The point being that simply looking at science as esoteric and unhelpful, we must realize that we never know how it might be useful later. Maxwell didn't invent the television or our power grid, but without him, the knowledge for those that did wouldn't have existed! This is the perfect answer for students when they ask the inevitable "How is this useful?" question: We don't know, but having more knowledge never hurts, especially considering the previous chapter on Frederick Douglas. Sadly, most students will likely simply continue to use the question as a dodge of responsibility than internalize what it actually means.

The last two chapters Sagan makes a footnote stating that they're somewhat political in nature. Which is perfect. As stated previously, science isn't a collection of facts: It's a method and that method can be applied to political discussions as well.

Sagan returns to the witch trials going into them in some more detail, showing how the entire idea of a trial was designed to deflect critical analysis.
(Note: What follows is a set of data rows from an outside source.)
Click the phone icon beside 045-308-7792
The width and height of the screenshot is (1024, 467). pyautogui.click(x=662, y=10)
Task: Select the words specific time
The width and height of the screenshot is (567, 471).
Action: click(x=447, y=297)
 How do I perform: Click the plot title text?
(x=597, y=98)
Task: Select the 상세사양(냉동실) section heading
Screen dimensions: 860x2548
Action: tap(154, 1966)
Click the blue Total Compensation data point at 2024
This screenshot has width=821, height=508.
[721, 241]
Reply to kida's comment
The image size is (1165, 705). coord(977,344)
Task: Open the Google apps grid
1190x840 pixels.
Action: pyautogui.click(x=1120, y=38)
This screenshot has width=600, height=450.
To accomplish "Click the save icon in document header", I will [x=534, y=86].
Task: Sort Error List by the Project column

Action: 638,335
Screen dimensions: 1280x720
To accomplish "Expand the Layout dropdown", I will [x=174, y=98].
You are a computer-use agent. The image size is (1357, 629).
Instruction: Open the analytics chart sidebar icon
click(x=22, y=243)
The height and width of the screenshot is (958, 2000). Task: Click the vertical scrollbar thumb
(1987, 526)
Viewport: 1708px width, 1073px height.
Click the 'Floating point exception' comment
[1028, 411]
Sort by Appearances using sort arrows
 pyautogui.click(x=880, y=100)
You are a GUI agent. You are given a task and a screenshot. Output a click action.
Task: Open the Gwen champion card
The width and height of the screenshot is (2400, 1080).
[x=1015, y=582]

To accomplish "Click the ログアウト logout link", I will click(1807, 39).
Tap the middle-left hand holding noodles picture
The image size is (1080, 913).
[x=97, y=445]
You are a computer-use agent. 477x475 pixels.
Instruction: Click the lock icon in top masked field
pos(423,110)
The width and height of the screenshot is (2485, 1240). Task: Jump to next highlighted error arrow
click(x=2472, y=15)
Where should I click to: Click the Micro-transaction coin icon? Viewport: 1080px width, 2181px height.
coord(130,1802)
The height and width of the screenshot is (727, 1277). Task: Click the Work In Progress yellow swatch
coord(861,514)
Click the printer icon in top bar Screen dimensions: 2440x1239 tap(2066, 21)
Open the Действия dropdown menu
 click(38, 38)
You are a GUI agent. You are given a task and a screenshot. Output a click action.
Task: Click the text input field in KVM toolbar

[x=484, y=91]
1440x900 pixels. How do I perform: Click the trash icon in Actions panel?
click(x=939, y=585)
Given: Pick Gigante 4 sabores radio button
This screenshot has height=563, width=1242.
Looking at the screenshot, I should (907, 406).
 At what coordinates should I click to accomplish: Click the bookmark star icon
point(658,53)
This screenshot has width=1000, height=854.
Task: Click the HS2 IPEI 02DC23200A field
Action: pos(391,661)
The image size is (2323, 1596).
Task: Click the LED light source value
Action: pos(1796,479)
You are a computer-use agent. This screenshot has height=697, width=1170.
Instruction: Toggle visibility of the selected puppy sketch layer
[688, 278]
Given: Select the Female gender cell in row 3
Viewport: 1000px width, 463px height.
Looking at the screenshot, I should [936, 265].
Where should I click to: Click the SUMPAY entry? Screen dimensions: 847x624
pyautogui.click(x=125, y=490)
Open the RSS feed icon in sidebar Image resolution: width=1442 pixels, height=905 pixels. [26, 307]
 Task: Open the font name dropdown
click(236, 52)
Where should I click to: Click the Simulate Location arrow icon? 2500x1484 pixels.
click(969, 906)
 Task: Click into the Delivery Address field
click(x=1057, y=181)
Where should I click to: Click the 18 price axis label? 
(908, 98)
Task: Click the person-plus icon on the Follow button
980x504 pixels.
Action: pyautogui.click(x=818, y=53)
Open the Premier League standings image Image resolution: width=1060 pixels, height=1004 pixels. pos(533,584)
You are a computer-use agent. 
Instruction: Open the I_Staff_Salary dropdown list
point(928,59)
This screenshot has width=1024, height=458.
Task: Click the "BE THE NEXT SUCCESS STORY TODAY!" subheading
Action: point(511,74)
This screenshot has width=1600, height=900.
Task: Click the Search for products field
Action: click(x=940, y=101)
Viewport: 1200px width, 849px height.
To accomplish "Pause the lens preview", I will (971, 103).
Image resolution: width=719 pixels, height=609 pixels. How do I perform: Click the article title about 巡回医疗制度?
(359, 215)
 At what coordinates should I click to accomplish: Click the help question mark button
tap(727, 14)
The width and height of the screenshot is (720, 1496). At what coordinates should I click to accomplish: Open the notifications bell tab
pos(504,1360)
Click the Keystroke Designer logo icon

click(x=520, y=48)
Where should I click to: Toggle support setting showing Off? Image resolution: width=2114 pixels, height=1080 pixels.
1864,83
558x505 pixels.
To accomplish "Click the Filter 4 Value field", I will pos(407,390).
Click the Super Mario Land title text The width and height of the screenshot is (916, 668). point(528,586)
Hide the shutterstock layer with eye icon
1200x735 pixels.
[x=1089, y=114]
I actually had to stop reading for a bit at this point because it offended me so greatly.

In the last chapter, Sagan discusses the founding fathers, noting that several had scientific training, Jefferson in particular. As a nation, we were founded with the freedoms to question and challenge. Yet we refuse our national heritage, blindly following political ideologues. Should it continue, the prophetic conditions Sagan laid out in the opening may well come to pass. Indeed, they already seem to be.

1 comment:

Stephen Uitti said...

The Demon Haunted World didn't make me a skeptic. As near as i can tell, i was born that way. It was, however, a fantastic read. His handling of the "Are UFO's evidence of aliens" question was totally new to me. It's so far away from the next best handling i'd heard that i no longer consider anything i'd heard before on the subject as even worth being called second best. This is a model of how explanations can be done. That's game changing.

I'm probably wrong on how long i've been a skeptic. More likely, i grew into it incrementally. Recently, my dad sent me my k-8 report card. They aren't the way i remembered it. Still, my dad's an engineer. He even met Colonel Murphy (of Murphy's Law). Engineers know better than to believe much of anything, through repeated painful experience, if nothing else. I don't hear "it works that way because I designed it", or "my code worked the first time" very often.